Accordingly, the appeal is denied.
Additionally, in March of 1982, Lua Hebert, Assistant Director of Nursing Services, sent a memorandum to all nurses. The memorandum, which was entered into evidence, stated that any change in a patient’s condition must be immediately reported to the patient’s physician, unless the physician was already aware of the change.
After a thorough and independent review of the record and of appellant’s nineteen assignments of error, we conclude that the referee’s decision was not clearly wrong.

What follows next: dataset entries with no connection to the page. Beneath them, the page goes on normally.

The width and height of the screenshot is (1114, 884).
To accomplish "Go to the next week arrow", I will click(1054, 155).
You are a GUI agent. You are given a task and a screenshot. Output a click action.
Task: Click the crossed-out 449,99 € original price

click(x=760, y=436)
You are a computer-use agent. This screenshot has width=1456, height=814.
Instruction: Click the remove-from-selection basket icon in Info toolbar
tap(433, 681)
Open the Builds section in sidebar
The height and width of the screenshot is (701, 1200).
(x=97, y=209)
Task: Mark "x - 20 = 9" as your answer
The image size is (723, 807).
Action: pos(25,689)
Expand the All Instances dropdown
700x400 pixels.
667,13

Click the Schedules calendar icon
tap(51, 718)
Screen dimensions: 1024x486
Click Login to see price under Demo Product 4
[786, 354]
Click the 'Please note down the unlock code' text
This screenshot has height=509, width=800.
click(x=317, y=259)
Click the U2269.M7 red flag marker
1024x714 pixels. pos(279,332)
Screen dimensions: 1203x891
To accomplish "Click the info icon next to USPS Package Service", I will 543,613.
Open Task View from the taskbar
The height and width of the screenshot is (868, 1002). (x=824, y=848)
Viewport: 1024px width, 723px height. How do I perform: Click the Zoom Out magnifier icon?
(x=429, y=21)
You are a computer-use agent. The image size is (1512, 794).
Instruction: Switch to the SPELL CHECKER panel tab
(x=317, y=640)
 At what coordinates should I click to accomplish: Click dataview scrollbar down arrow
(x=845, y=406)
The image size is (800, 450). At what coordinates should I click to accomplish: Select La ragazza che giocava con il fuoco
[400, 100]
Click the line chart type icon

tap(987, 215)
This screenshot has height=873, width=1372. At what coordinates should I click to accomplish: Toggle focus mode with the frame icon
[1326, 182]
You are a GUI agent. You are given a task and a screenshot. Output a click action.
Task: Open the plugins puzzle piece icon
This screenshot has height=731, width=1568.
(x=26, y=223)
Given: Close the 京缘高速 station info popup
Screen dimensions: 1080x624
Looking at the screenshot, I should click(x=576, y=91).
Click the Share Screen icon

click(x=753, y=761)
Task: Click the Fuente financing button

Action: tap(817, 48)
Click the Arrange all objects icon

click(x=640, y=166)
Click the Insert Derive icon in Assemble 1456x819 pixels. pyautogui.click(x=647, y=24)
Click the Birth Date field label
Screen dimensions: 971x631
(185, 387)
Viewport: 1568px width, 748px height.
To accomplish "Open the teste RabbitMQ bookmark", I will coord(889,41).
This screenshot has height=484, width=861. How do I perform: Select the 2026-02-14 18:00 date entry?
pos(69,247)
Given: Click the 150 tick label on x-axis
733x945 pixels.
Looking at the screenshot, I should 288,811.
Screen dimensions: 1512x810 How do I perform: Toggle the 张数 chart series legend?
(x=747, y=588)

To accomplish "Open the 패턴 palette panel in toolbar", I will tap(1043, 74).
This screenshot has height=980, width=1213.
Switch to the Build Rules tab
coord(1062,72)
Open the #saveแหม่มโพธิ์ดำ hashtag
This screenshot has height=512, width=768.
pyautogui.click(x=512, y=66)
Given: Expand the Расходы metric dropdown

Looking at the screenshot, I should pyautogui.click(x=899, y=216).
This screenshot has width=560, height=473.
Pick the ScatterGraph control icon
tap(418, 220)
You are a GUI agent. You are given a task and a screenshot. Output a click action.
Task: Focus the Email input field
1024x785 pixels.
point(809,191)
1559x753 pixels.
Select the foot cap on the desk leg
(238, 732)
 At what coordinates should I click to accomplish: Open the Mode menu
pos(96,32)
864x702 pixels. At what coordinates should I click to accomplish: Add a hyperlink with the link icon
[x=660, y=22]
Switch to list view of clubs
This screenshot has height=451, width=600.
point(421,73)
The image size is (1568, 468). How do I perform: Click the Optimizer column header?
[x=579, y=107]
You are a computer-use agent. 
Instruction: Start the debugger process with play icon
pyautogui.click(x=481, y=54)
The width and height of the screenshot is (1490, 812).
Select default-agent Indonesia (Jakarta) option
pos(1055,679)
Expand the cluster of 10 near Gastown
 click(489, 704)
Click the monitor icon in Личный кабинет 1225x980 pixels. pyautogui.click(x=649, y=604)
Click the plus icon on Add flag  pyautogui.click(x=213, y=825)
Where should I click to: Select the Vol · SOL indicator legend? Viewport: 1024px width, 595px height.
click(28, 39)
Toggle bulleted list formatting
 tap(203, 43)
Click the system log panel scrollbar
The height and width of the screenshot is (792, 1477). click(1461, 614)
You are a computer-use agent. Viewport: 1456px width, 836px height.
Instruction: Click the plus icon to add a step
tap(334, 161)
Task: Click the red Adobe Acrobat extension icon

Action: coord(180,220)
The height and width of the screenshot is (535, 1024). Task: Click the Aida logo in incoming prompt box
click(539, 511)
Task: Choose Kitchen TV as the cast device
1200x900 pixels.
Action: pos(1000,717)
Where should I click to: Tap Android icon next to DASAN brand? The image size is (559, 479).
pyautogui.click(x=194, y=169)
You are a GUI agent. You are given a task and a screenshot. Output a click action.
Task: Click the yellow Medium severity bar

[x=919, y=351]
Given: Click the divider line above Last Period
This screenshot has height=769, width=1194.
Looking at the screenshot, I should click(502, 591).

Therefore, for the foregoing reasons, we affirm the decision of the Civil Service Commission denying Ms. Alexander’s appeal. Costs of this appeal are to be paid by appellant, Albertha Alexander.
AFFIRMED.
. Civil Service Rule 12.3(c) provides in pertinent part that the appointing authority or his authorized agent:
Shall furnish to the employee at the time such action is taken or prior thereto, a statement, in writing, giving detailed reasons for such action. The appointing authority shall furnish the director a copy of said statement within fifteen (15) calendar days of the date employee was notified.
. We note that appellant did call the doctor at 7:20 A.M.
. Paragraph 2(a) of the termination letter provides:
On November 29, 1982, you recorded on the twenty-four (24) hour census sheet that a patient (Chart # 250) was bleeding from the rectum. You failed to document this in the patient’s chart until it was pointed out to you.